Sounds pretty paternalistic, doesn’t it? When the word “control” pops up, you can generally assume that some form of patriarchy or paternalism has reared its ugly head:
An abuser chooses to behave violently to get what they want and gain control. Their behaviour often originates from a sense of entitlement.
Violence by men against women is caused by the misuse of power and control within a context of male privilege. Male privilege operates on an individual and societal level to maintain a situation of male dominance, where men have power over women and children. Men’s violence against women is a consequence of the inequalities between men and women, rooted in patriarchal traditions that encourage men to believe they are entitled to power and control over their partners. – SafeSteps Family Violence Response Center, Australia
Family violence can happen to anyone. Sadly, though, in approximately 95% of all reported family violence incidents, men attack and hurt women and children. That paternalistic crime—family violence is a crime in most but not all places—has become endemic in just about every community and culture.
I grew up in a violent family myself—my father, a Marine World War II veteran who had an obvious but undiagnosed and untreated case of combat-induced post-traumatic stress disorder (PTSD)—believed that the ultimate solution to most problems was violence. He had been raised to never hit a woman, so my mother escaped his violent wrath, but his three sons weren’t so lucky. Because of that violence, I wound up leaving home at the young age of 14.
So I know from experience that family violence takes a huge toll on the people who experience it.

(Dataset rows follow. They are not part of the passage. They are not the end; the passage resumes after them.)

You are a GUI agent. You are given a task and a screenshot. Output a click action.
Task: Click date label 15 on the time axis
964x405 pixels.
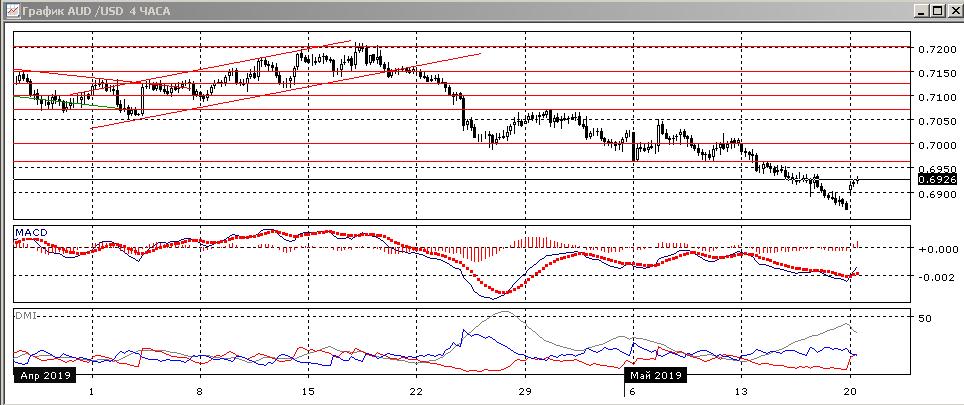(308, 392)
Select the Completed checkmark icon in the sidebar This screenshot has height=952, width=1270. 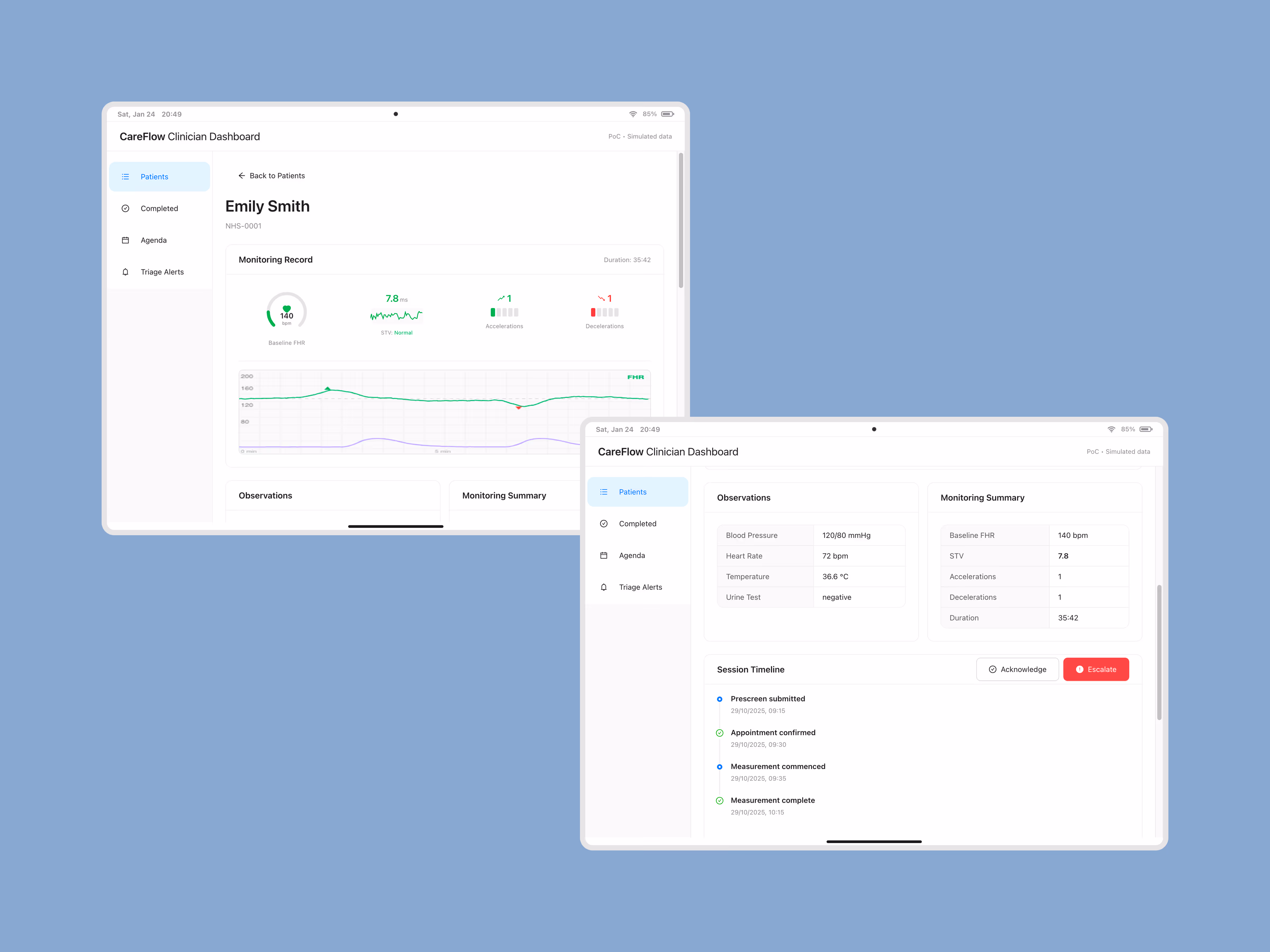(x=126, y=208)
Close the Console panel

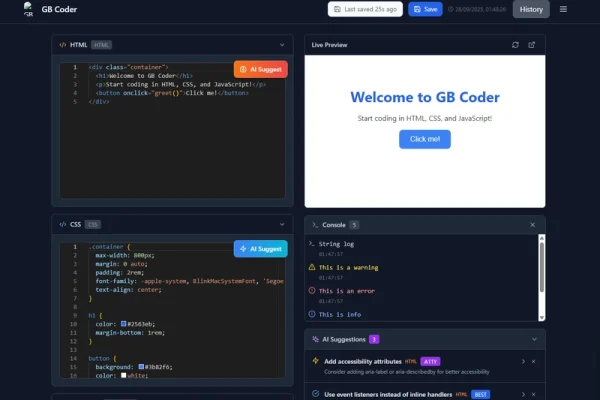pyautogui.click(x=532, y=225)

When I grew up, it wasn’t recognized or discussed much, but recently society has started to quantify the serious toll it takes on its victims. Multiple research studies show that children raised in violence-plagued families have exponentially higher rates of criminality, suicide, drug and alcohol addiction, psychiatric disorders and physical illnesses. Desensitized to aggression and violence, those children engage in high-risk behavior much more often than other children. The Childhood Domestic Violence Association reports that those who grow up with domestic violence are six times more likely to commit suicide; 50% more likely to abuse drugs and alcohol; and 74% more likely to commit a violent crime against someone else.
In other words, we inherit violence. If we see or experience it in our families in childhood, we learn it, and we’re much more likely to become violent adults ourselves. I’ve never seen a study on the subject, but I’ve always wondered: how many prisoners saw or were victims of domestic violence as children?
Experts say three things can help turn around that violent inheritance: First, we know that children and adolescents who have at least one caring, supportive adult in their lives can build resiliency and cope in positive ways. Second: if you’re that adult, ask children about their feelings and acknowledge them. Third, help them learn healthy ways of dealing with their anger or fear—and get them involved in things that make them feel good about themselves.
Baha’i communities all around the world conduct free neighborhood children’s, junior youth and youth classes on spiritual and character-related subjects, so if you’d like to start with that first step—being a caring, supportive adult—your local Baha’i community could definitely use another helpful volunteer.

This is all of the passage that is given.